To do:
Count the lines in the material below that contain the word "Toggle" and reply with only that number.

[Data records]
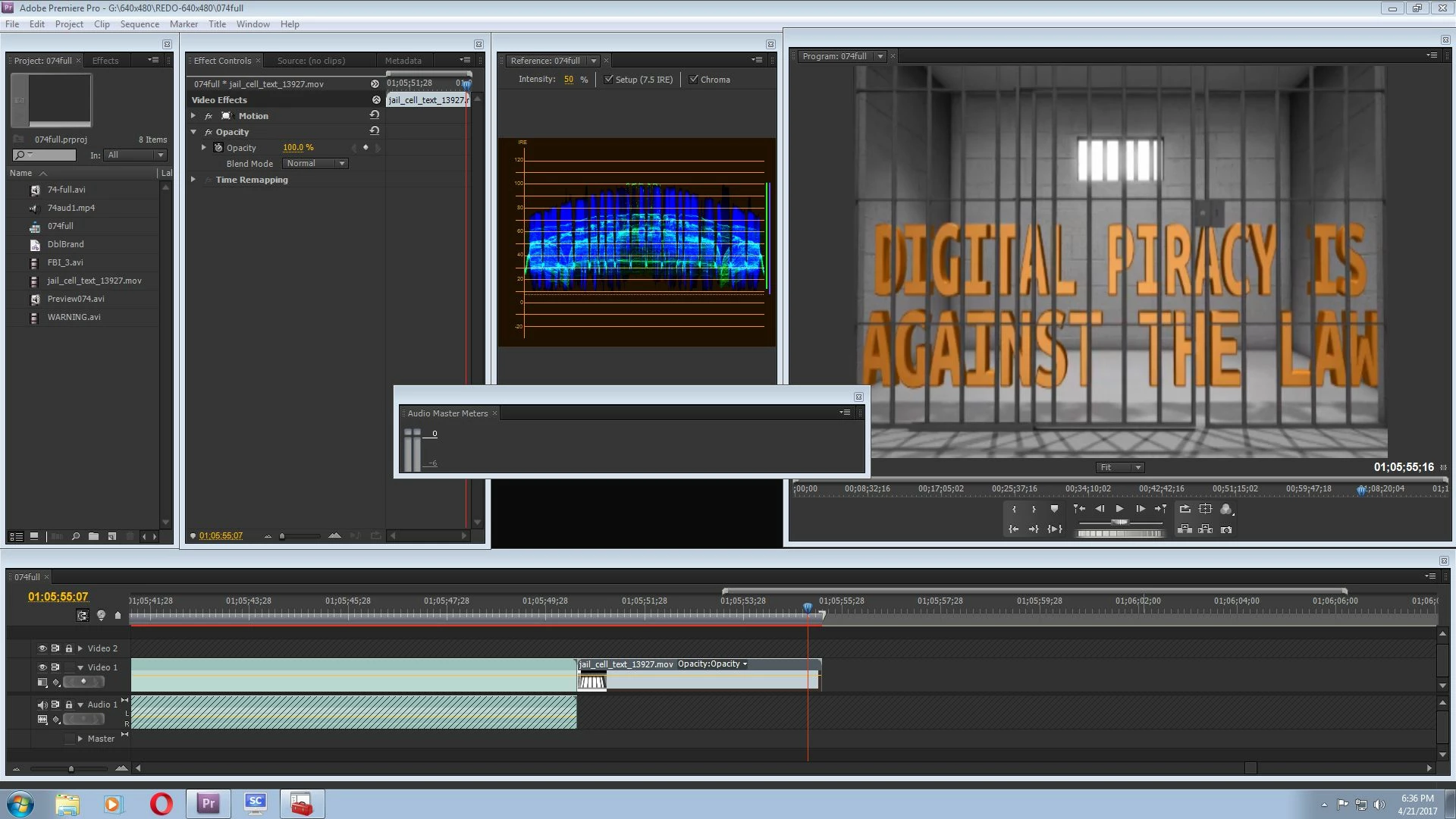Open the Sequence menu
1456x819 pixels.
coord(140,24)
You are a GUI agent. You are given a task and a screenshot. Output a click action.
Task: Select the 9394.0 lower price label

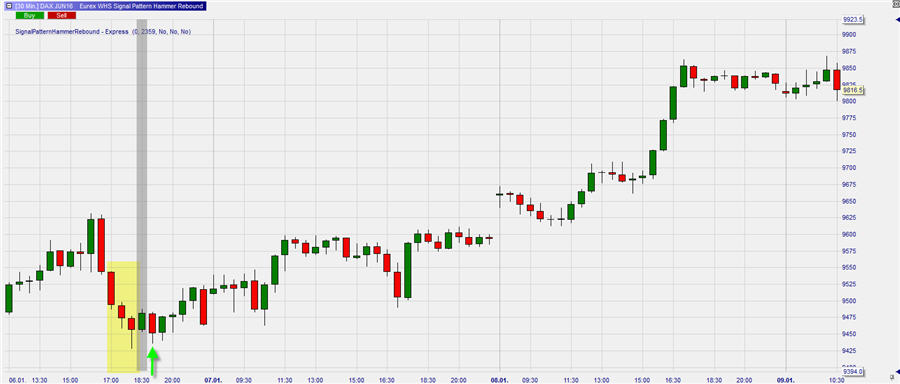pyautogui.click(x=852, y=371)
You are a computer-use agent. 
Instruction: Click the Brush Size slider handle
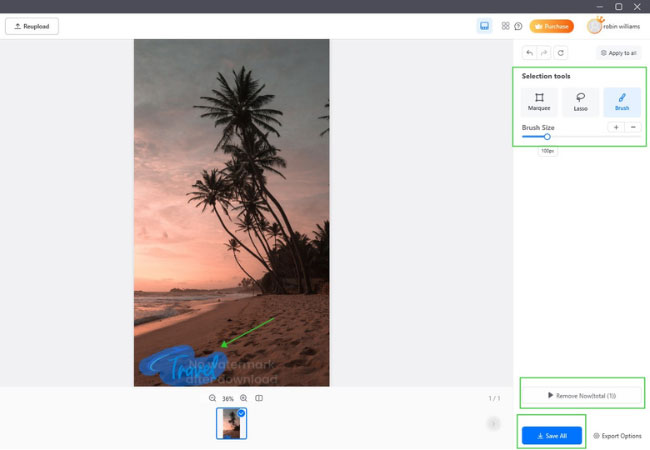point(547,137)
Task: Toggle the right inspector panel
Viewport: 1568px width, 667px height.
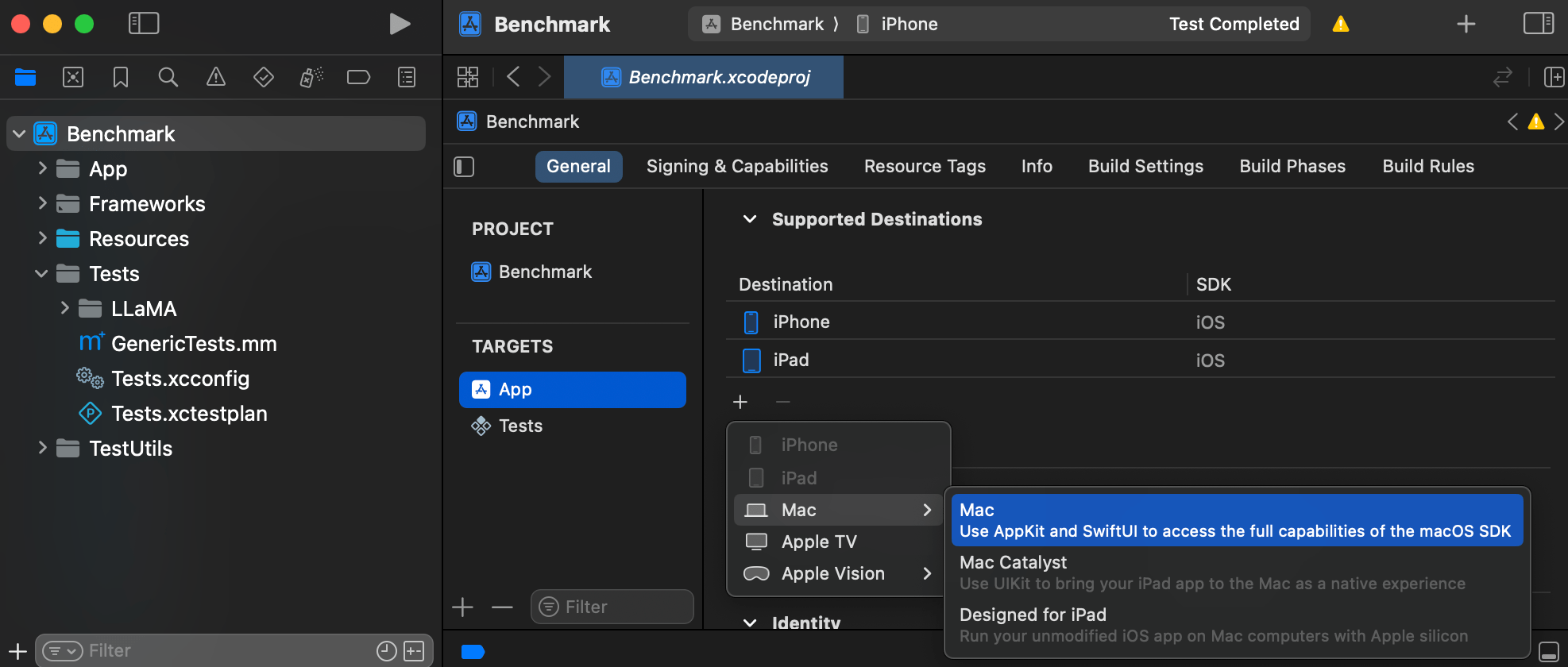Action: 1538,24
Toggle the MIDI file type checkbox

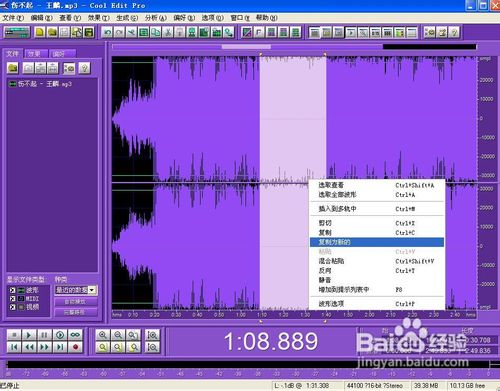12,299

Complete answer:
2